Understanding an assertion failure in a crash log

Last night my iPhone game crashed while running in debug mode on my iPhone. I just plugged it into my Mac, and was able to find the ips file. The stack trace shows the function in my app where it crashed, and then a couple of frames in libswiftCore.dylib before an assertion failure.

My question is - I've got absolutely no idea what the assertion failure actually was, all I have is...

0   libswiftCore.dylib 0x1921412a0 closure #1 in closure #1 in closure #1 in _assertionFailure(_:_:file:line:flags:) + 228
1   libswiftCore.dylib  0x192141178 closure #1 in closure #1 in _assertionFailure(_:_:file:line:flags:) + 327
2   libswiftCore.dylib 0x192140b4c _assertionFailure(_:_:file:line:flags:) + 183
3   MyGame.debug.dylib 0x104e52818 SentryBrain.takeTurn(actor:) + 1240
...

How do I figure out what the assertion failure was that triggered the crash? How do I figure out what line of code in takeTurn(...) triggered the failing assertion failure?

Answered by Developer Tools Engineer in 843380022

_assertionFailure() usually puts its error message, which includes a filename and line number, in the "Application Specific Information" section near the top of the crash log. You might want to check for information there.

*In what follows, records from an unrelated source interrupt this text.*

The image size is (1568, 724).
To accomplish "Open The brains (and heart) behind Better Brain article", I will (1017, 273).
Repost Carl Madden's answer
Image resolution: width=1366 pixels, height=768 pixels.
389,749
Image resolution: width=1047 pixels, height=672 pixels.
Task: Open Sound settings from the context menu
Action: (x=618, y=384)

Another thing that might help is to open the crash log with Xcode. If the debug info for that build of your game is available, the backtrace in the Debug Navigator may point to the specific line of the code that crashed.

If neither of those ideas helps, your best bet might be to run your game from Xcode and try to reproduce the crash while the debugger is attached.

The trace you provided doesn't convey the line number. For more information about how to parse a crash report, see Backtraces.

Frame 3 indicates that the crash was triggered from SentryBrain.takeTurn(actor:) + 1240, where 1240 is an address offset from takeTurn(actor:). Unless you know Swift compiler really well, it will be difficult to map the offset to the line number.

Frame 2 indicates a Swift language exception, a force unwrapping on an address that has nil value, for example.

You can probably start with finding the code paths in takeTurn(actor:) that force unwrap on an Optional type, and then checking if the value can be nil.

Best,
——
Ziqiao Chen
 Worldwide Developer Relations.

_assertionFailure() usually puts its error message, which includes a filename and line number, in the "Application Specific Information" section near the top of the crash log. You might want to check for information there.

Another thing that might help is to open the crash log with Xcode. If the debug info for that build of your game is available, the backtrace in the Debug Navigator may point to the specific line of the code that crashed.

If neither of those ideas helps, your best bet might be to run your game from Xcode and try to reproduce the crash while the debugger is attached.